= Fast N' Loud season 5 =

This is a list of episodes for the fifth season of the television series Fast N' Loud.

== Episodes ==

| No. overall | No. in season | Title | Original release date | U.S. viewers (millions) |
| 43 | 1 | "Aaron's Falcon Racecar" | March 17, 2014 | 2.46 |
Aaron falls in love with and buys a famous '63 Ford Falcon race car off Richard. But will the original owner be impressed by Aaron's Gas Monkey style? While Aaron's tied up in his passion project, Richard flips a 1919 Nash and an unusually painted truck.
| 44 | 2 | "Mustang Mania" | March 24, 2014 | 2.02 |
Aaron chances the wrath of the Big Monkey when he overrides Richard's instructions on a Mustang Fastback. After picking up a "Holy Grail" Boss 429 Mustang in Minnesota, Richard questions Dennis's decision to buy a rustbucket Jaguar E-type buried in snow.
| 45 | 3 | "Jacked-up Jeep" | March 31, 2014 | 2.06 |
Aaron and the Gas Monkey crew overhaul a Jeep in 24 hours to surprise a friend.

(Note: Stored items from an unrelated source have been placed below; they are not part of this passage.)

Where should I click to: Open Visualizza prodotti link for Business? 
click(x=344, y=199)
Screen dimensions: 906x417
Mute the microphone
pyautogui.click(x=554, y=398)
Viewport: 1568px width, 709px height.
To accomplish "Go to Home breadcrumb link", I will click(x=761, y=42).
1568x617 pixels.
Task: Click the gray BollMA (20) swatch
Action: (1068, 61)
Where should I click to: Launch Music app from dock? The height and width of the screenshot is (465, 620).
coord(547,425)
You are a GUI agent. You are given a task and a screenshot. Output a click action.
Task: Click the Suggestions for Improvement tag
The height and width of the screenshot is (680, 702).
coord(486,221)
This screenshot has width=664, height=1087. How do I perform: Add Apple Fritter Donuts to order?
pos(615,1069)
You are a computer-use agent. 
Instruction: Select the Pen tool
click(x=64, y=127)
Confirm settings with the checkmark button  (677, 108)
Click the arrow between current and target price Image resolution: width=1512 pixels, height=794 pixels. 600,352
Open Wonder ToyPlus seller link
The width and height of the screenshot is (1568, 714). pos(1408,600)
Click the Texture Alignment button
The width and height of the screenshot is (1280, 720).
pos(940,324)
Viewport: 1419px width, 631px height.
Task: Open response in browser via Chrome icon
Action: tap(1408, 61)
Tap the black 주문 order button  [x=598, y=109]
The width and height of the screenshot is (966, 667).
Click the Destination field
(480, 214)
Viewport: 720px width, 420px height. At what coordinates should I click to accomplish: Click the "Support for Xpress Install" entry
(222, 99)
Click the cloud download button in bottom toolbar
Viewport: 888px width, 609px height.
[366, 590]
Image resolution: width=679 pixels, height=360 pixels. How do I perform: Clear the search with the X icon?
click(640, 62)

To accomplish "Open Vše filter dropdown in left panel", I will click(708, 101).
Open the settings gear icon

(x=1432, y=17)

Richard flips a funky gull-winged Bricklin. Daphne convinces a reluctant Richard to hire his nephew. Dennis and Richard argue over how best to sell their COPO Camaros.
| 46 | 4 | "Fleetline Superflip Frenzy" | April 7, 2014 | 2.23 |
It's a Gas Monkey Fire Sale when Richard quick flips a menagerie of cars to make enough cash to buy back the first car he and Aaron built together 10 years ago. Richard and Dennis literally roll the dice on a 57 Chevy back in snowy Minnesota.
| 47 | 5 | "Holy Grail Firebirds, Part 1" | April 21, 2014 | 1.88 |
Richard makes a deal to restore the first two Firebirds ever made, which comes with a strict deadline and pricey penalty; Aaron learns to race.
| 48 | 6 | "Holy Grail Firebirds, Part 2" | April 28, 2014 | 2.64 |
With a 10K-a-day penalty looming, Richard can't afford to lose any more time on the two Firebirds' concourse restoration and by the end of the project, the garage says goodbye to Jordan and Tom. Richard flips a '49 Mercury that comes complete with a tuxedo cat named Buster, who becomes part of the Gas Monkey team.
| 49 | 7 | "Demolition Theater" | May 5, 2014 | 1.72 |
Richard and Aaron cringe along with you while watching some seriously epic fails—from hapless drivers unable to control their vehicles to a hotrodder who catches his engine and self on fire. Richard even has his own cringe-worthy moment in a stunt plane.
| 50 | 8 | "Fast Moving F100" | May 12, 2014 | 1.893 |
Richard purchases a 1972 Ford Pantera. A 1969 Ford F100 pickup truck rebuilt with a new engine as a shop truck is featured. Sue charges $1000 for reupholstering one seat.
| 51 | Special | "Top 50 Moments" | May 20, 2014 | 1.354 |
Celebrate Cinco De Mayo at the Gas Monkey Grill with Richard, Aaron, and the Gas Monkey crew as they count down their Top 50 favorite moments. From weird cars and wild stunts, tough builds and celebrity guests — what will be #1?